Top of Data under study

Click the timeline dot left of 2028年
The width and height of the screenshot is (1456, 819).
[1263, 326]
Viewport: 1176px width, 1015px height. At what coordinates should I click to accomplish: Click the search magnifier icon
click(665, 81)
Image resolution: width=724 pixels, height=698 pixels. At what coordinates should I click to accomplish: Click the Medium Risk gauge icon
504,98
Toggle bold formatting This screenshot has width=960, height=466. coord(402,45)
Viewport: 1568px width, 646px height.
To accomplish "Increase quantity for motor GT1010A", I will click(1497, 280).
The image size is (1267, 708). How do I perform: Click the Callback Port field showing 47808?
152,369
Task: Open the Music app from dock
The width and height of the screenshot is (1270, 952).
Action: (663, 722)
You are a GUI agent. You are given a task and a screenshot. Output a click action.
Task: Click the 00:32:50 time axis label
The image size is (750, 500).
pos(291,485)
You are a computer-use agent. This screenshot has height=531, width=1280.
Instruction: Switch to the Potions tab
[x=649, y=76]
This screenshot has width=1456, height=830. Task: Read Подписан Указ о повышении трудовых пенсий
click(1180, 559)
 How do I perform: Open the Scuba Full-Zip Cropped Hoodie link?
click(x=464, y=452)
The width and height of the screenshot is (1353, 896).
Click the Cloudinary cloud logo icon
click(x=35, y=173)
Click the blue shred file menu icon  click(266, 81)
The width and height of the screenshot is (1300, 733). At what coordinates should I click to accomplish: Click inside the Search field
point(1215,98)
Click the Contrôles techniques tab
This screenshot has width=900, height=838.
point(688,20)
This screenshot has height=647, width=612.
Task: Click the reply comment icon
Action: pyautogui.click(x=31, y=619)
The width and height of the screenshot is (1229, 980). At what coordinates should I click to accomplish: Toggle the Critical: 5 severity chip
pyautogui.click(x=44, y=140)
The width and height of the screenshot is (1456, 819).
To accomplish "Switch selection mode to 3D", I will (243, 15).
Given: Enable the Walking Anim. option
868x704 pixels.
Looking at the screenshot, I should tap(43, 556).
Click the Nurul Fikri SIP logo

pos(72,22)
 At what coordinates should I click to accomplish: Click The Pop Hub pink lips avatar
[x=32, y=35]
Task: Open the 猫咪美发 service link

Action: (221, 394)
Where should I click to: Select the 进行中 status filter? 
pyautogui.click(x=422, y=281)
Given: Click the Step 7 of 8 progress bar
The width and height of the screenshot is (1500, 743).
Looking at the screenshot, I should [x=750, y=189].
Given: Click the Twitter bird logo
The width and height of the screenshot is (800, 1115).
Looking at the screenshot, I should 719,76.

Bottom of Data under study

Task directions
Please output the lines of the listing above that fall in the stretch from the one with "How do I perform: Open" through the one with "Click the blue", exactly and only those.

Answer space
 How do I perform: Open the Scuba Full-Zip Cropped Hoodie link?
click(x=464, y=452)
The width and height of the screenshot is (1353, 896).
Click the Cloudinary cloud logo icon
click(x=35, y=173)
Click the blue shred file menu icon  click(266, 81)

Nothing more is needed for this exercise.